- **EXERCISE**
Show all lines from the data that include the word "beside".

********************

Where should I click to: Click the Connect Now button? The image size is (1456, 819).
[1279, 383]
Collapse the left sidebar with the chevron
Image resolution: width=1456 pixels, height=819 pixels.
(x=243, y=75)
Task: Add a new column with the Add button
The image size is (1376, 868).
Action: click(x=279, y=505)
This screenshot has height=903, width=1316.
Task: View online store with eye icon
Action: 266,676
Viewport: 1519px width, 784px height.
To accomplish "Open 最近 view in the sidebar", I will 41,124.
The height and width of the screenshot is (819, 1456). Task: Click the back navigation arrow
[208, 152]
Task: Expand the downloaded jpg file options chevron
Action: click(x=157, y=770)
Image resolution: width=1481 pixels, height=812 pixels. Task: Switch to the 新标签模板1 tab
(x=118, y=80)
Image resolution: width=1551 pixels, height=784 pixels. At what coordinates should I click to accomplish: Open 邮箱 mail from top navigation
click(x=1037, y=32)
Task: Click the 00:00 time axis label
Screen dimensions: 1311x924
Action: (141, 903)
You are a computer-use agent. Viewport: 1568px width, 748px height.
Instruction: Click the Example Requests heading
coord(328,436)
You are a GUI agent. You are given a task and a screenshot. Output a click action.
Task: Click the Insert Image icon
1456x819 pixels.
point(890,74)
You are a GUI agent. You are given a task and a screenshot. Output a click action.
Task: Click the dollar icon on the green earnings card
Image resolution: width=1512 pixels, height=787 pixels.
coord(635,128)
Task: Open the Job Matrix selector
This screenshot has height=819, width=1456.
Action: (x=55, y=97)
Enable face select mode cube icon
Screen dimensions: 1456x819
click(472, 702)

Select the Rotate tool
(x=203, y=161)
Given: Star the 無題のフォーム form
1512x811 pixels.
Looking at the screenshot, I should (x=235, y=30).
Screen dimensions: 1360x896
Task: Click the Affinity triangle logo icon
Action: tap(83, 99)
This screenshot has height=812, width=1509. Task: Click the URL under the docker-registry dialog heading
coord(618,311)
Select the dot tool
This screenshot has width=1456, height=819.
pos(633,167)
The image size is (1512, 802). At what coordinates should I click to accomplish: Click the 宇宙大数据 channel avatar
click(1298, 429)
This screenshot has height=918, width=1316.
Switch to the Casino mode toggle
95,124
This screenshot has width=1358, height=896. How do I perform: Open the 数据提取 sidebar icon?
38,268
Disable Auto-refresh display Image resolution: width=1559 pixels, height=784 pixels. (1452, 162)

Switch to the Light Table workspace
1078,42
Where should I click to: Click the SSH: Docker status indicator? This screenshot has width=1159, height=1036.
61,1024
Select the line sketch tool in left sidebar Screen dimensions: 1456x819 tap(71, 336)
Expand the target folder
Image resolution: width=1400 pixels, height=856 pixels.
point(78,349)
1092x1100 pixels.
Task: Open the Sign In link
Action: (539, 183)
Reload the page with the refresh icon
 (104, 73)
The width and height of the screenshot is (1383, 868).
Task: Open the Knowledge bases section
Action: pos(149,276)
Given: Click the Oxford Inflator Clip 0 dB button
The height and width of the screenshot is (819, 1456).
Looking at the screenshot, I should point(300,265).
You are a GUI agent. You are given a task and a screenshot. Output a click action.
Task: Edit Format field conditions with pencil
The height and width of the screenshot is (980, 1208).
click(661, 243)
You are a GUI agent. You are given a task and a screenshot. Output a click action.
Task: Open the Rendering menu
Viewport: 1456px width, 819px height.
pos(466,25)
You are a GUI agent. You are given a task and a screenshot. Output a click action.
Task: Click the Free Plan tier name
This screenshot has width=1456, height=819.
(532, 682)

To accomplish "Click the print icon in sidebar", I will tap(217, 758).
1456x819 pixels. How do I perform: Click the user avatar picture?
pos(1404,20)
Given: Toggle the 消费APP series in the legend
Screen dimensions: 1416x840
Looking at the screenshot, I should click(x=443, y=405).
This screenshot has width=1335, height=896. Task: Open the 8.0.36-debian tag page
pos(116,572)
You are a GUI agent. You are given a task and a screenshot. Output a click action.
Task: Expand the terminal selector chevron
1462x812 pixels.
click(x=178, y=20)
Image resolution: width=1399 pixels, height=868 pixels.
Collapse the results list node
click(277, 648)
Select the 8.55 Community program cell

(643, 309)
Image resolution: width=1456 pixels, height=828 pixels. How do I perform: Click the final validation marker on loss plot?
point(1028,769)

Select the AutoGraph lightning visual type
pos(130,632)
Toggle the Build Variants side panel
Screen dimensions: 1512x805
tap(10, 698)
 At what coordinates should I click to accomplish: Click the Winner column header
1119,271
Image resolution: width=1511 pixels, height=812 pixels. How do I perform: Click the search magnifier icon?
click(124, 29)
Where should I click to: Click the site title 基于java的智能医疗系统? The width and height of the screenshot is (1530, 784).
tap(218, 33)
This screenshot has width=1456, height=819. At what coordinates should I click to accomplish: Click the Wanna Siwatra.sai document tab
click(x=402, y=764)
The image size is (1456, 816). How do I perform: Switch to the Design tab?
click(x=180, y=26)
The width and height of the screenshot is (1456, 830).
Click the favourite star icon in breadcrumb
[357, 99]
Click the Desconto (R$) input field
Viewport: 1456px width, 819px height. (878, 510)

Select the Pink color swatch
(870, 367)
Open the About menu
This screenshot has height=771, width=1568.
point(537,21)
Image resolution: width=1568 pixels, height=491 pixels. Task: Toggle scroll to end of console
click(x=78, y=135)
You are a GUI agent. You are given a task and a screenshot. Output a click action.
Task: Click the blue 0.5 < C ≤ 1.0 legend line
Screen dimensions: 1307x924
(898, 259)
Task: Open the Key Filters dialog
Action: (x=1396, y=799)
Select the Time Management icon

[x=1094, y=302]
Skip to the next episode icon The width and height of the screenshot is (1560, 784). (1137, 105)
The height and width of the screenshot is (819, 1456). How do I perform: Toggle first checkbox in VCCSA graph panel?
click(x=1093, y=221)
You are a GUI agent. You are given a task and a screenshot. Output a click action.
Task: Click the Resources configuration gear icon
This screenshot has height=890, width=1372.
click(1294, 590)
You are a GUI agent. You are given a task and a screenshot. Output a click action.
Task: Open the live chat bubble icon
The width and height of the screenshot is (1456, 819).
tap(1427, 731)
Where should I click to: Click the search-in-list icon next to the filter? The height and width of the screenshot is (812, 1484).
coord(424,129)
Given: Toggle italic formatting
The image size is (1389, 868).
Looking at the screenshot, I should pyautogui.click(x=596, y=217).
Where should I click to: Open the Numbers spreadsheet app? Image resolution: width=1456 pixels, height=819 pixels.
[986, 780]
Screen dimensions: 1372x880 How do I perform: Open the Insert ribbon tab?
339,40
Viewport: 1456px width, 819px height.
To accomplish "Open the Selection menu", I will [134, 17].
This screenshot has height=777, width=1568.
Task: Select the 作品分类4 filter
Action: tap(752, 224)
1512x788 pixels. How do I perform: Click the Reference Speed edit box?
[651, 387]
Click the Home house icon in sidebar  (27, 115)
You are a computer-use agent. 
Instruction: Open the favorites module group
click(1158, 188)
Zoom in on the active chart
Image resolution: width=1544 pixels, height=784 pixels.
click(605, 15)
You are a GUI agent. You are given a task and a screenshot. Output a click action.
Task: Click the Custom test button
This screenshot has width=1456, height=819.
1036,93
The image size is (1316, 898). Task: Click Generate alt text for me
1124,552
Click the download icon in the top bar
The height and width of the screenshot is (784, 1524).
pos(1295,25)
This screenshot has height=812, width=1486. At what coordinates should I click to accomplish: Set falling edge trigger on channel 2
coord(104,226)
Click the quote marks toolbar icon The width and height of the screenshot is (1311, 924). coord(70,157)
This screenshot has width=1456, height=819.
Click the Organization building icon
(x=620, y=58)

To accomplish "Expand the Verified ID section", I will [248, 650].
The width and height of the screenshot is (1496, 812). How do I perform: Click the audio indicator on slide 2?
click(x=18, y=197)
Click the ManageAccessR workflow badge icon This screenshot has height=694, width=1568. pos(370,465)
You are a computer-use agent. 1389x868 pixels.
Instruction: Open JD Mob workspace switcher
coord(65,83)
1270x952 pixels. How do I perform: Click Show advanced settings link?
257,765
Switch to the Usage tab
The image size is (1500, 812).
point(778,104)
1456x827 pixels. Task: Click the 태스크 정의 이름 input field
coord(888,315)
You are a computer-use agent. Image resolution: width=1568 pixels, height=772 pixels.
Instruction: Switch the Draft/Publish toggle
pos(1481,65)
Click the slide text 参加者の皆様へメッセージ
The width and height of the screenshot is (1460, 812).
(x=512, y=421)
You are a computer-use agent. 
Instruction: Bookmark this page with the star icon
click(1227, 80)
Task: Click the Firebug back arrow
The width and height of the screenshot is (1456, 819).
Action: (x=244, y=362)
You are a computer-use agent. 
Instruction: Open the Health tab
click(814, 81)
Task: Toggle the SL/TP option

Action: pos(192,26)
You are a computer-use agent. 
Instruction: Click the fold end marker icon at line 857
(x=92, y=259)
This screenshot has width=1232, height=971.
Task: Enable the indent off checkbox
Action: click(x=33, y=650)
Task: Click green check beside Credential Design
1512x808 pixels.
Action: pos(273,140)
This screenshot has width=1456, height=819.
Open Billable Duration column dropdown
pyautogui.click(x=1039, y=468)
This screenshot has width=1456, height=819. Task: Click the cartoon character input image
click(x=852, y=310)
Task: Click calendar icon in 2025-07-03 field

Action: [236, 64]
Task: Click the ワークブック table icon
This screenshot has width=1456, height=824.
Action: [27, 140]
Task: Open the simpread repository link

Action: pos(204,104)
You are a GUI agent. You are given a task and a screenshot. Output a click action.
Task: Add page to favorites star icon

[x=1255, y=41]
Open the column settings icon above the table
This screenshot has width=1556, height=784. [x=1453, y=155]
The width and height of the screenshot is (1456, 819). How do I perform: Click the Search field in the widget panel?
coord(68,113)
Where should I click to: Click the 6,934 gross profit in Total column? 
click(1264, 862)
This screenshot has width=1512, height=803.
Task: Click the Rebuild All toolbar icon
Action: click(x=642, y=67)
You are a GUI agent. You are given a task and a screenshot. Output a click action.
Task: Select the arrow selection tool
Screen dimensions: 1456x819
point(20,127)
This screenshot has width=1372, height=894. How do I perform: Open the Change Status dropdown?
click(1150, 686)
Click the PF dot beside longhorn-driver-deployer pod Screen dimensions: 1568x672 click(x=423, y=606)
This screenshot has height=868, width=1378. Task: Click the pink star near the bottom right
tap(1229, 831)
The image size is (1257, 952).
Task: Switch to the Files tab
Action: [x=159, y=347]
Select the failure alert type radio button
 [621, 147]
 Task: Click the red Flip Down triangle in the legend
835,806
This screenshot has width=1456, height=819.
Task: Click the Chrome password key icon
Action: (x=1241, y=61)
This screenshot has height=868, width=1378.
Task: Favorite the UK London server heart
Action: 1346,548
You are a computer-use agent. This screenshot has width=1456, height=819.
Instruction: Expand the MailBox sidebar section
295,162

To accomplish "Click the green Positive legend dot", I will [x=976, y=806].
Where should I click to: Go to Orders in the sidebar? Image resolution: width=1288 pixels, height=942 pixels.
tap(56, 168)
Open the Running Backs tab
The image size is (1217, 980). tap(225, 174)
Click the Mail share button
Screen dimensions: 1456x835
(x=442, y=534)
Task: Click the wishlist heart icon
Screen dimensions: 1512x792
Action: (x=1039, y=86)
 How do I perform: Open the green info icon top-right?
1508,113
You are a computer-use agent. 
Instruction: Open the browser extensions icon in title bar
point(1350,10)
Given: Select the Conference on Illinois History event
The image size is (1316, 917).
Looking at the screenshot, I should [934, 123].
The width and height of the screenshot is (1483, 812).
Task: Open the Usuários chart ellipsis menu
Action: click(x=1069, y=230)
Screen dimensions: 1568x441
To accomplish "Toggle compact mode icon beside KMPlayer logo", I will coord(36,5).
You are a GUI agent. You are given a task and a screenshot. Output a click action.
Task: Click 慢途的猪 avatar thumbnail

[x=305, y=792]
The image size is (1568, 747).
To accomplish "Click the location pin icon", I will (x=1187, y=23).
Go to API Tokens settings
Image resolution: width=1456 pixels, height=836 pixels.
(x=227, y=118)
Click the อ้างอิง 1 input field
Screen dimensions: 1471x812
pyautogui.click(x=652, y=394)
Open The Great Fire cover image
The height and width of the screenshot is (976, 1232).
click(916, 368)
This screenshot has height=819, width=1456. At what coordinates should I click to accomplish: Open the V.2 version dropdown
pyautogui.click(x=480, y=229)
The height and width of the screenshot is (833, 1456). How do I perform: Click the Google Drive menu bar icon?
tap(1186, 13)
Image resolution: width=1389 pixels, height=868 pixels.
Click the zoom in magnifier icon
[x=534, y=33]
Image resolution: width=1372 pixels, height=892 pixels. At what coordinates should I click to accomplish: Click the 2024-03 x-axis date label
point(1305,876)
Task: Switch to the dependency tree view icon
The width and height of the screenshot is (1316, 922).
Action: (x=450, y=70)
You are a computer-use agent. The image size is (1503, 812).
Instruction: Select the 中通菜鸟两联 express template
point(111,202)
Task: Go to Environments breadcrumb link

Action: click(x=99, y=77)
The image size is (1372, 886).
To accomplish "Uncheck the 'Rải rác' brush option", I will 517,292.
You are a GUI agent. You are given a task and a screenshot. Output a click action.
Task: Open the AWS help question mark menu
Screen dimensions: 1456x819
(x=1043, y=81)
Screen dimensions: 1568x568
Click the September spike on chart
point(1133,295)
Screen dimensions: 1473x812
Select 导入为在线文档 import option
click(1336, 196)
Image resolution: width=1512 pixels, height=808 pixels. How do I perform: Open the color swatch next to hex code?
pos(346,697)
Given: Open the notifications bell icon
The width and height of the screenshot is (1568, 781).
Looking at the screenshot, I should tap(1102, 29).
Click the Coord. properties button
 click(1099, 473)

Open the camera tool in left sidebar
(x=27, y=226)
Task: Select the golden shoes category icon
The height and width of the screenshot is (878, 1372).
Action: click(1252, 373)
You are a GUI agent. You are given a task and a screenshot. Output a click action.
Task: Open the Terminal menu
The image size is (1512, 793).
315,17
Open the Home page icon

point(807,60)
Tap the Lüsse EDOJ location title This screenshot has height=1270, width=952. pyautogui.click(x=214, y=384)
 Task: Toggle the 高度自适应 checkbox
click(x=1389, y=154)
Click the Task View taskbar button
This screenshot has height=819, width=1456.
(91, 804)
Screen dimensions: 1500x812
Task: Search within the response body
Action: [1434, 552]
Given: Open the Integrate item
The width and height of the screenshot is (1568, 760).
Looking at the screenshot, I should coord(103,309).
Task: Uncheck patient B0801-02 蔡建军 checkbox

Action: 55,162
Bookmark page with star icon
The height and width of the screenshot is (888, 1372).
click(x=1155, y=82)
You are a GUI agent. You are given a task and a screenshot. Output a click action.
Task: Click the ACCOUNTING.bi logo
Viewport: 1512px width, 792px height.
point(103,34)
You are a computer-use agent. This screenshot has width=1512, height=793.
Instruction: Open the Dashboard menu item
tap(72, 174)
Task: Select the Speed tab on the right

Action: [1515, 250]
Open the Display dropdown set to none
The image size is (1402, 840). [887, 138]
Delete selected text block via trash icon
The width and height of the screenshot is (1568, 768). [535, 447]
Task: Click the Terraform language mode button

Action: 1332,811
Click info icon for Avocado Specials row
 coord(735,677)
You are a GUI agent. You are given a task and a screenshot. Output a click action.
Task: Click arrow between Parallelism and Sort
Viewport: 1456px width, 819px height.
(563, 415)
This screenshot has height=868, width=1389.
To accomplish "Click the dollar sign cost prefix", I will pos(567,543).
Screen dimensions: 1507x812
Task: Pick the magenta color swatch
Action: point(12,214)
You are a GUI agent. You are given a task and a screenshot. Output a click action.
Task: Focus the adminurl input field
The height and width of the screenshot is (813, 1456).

********************

- **WRITTEN SOLUTION**
Task: Click green check beside Credential Design
Click the PF dot beside longhorn-driver-deployer pod Screen dimensions: 1568x672 click(x=423, y=606)
To accomplish "Toggle compact mode icon beside KMPlayer logo", I will coord(36,5).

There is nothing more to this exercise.